RECORDS PROVIDED ->
========================================

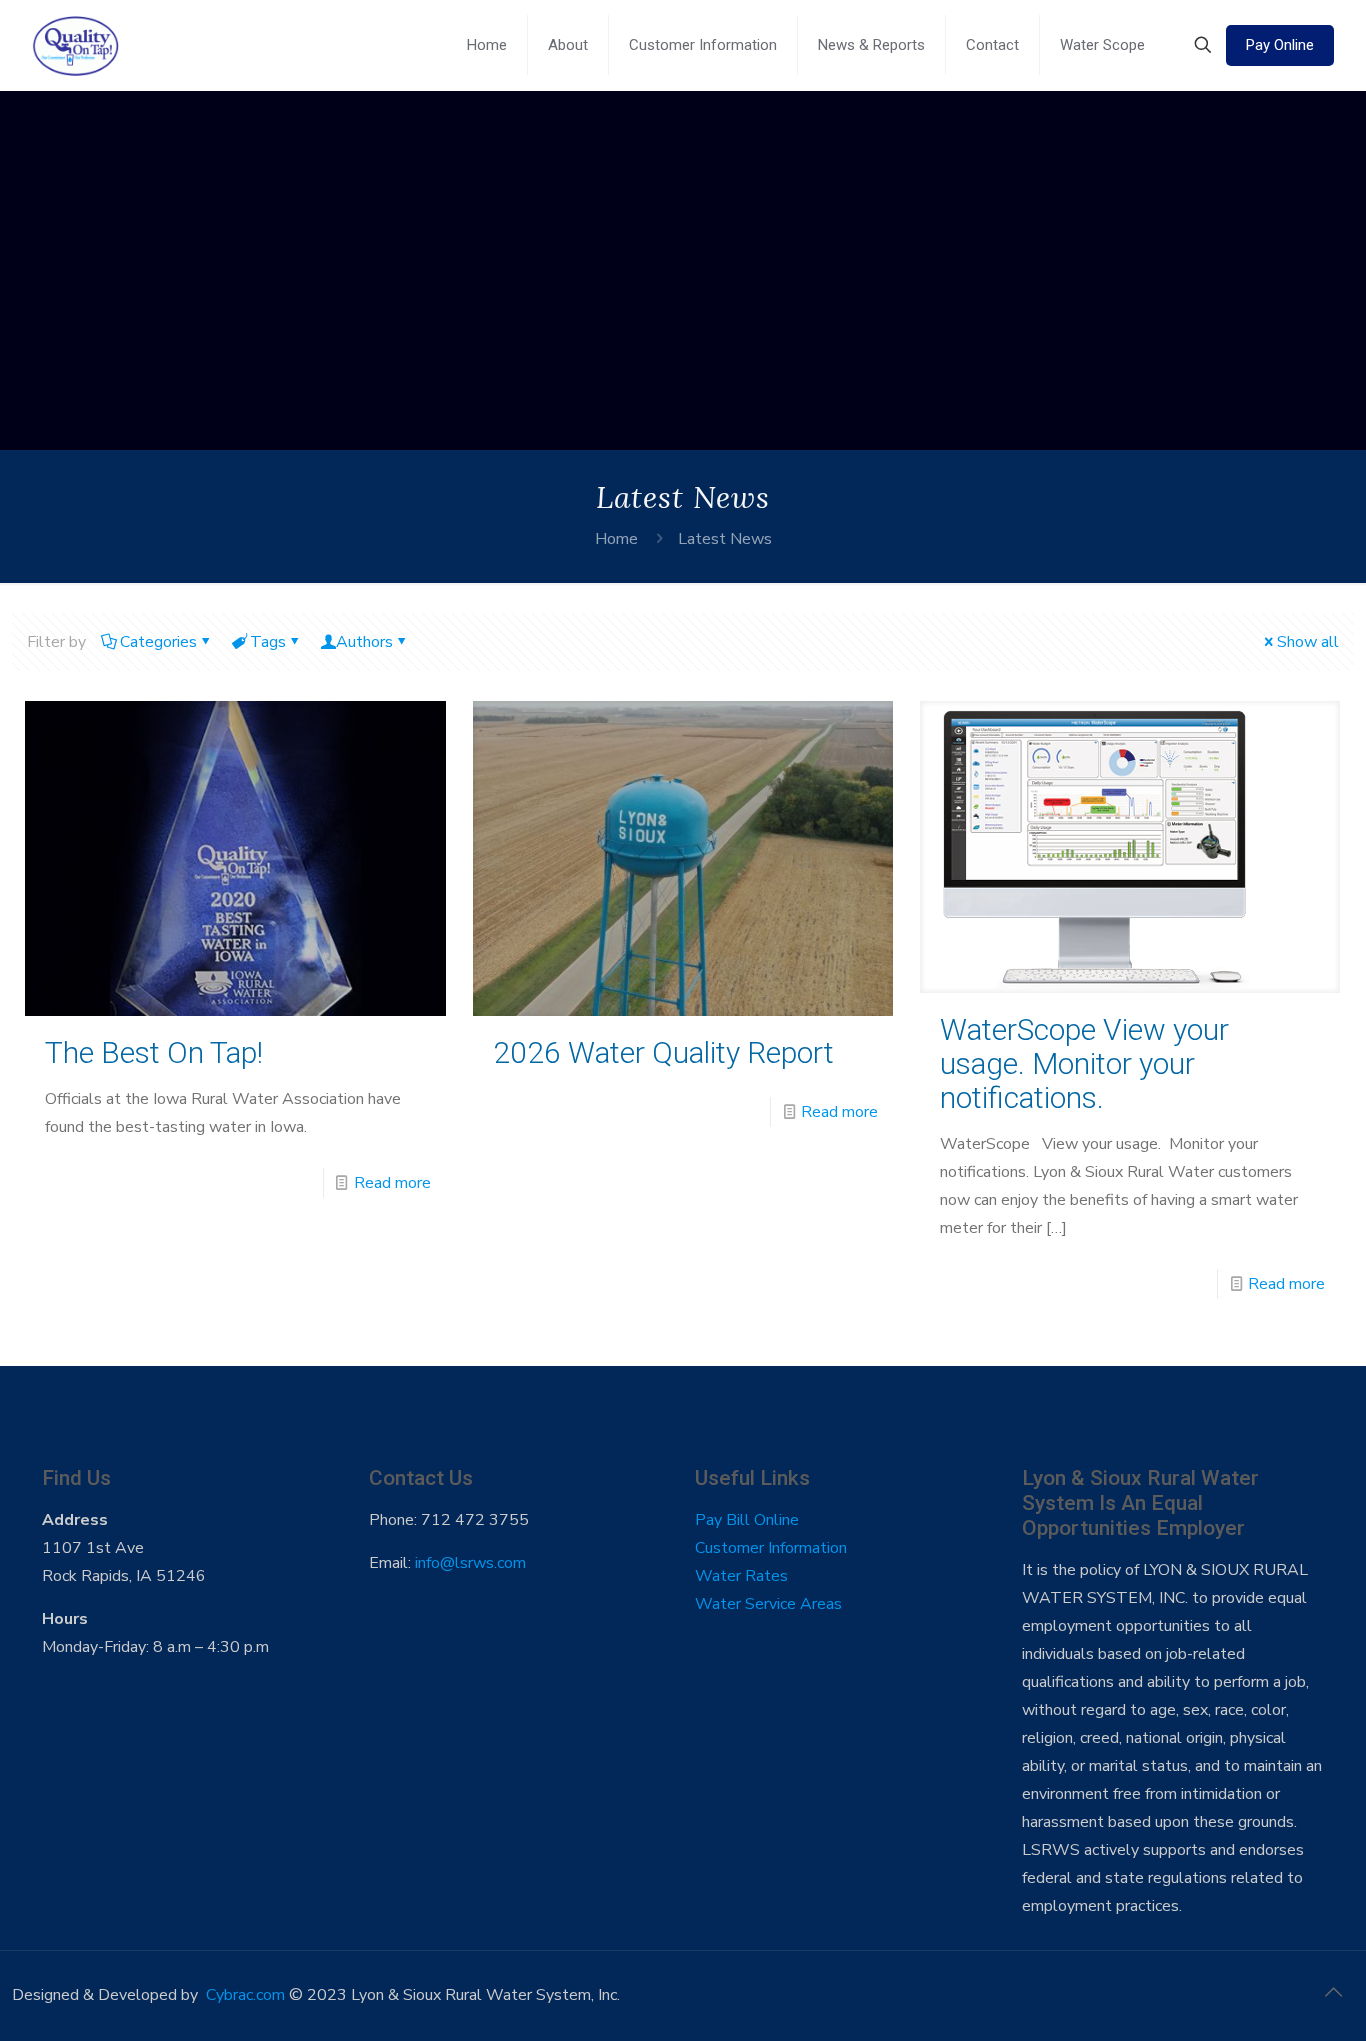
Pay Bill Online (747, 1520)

========================================

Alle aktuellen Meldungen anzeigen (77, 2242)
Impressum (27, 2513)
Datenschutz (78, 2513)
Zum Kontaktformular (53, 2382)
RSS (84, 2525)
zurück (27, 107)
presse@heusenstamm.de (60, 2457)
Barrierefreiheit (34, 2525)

========================================

EXERCISE DIRECTIONS -> Restate word for word only the lines above from the line containing "RSS (84, 2525)" to the line containing "Barrierefreiheit (34, 2525)", both of them included.

RESULT OF THIS EXERCISE ->
RSS (84, 2525)
zurück (27, 107)
presse@heusenstamm.de (60, 2457)
Barrierefreiheit (34, 2525)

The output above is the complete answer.